# Work instructions
(a) Please repeat the passage of the commentary on Liberal energy policy starting at "But having a" and ending at "basics of science.", swapping "Coalition" for "Opposition".
(b) In the commentary on Liberal energy policy, who is described as tilting for the leadership on a "no net zero" platform?

# Source extract
The priority for whoever emerges from the Liberal partyroom meeting as winner tomorrow should be to start what will likely be a colossal brawl over energy policy and climate, both within Liberal ranks and with the Nationals, who remain stubbornly climate denialist even without high-vis cosplayer Matt Canavan tilting for the leadership on a “no net zero” platform.
The recovery of urban and suburban seats necessary for the Liberals to become competitive again will require fixing a number of problems: finding ways to stop alienating women and young voters, stopping the apparent involuntary questioning of the loyalty of Chinese-Australians — the last acceptable bigotry in Liberal ranks — and appearing relevant to an Australia where half the population is either from overseas or has a parent born overseas (and would thus, under Peter Dutton’s ill-fated citizenship revocation referendum, be eligible for deportation).
But having a sellable energy policy and appearing to take climate change seriously are both crucial — especially if the Liberals are to have any hope of retrieving teal seats. This doesn’t necessarily require taking climate seriously: Labor under Anthony Albanese has mastered the art of looking like it believes in the need to address the climate crisis while significantly worsening it with colossal, and mostly untaxed, fossil fuel exports. But the Coalition at least needs to look like it believes in the basics of science.

# Collected material
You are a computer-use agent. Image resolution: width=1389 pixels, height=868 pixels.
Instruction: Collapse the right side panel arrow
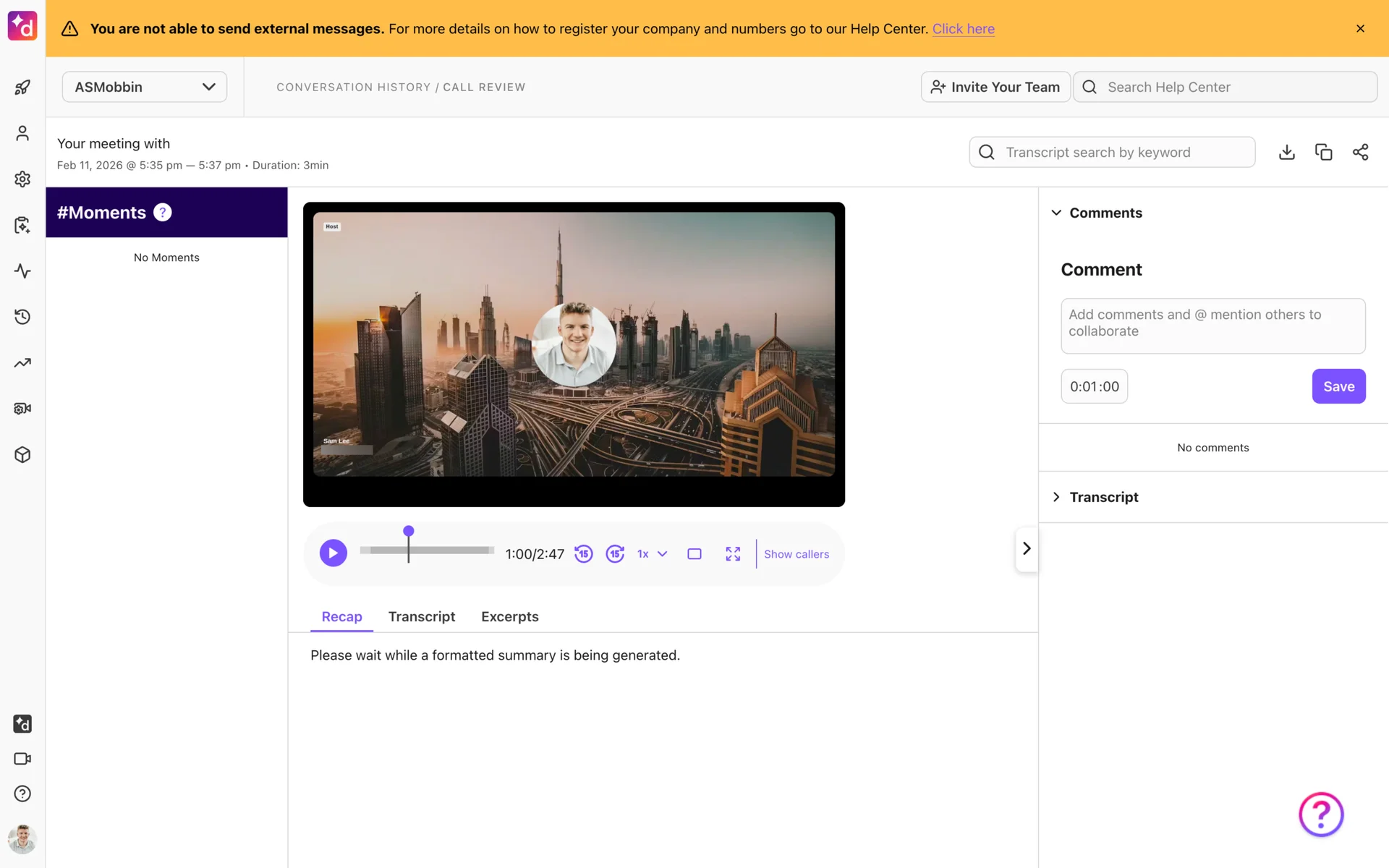click(x=1026, y=548)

# Per-task outputs
(a)
But having a sellable energy policy and appearing to take climate change seriously are both crucial — especially if the Liberals are to have any hope of retrieving teal seats. This doesn’t necessarily require taking climate seriously: Labor under Anthony Albanese has mastered the art of looking like it believes in the need to address the climate crisis while significantly worsening it with colossal, and mostly untaxed, fossil fuel exports. But the Opposition at least needs to look like it believes in the basics of science.

(b) Matt Canavan.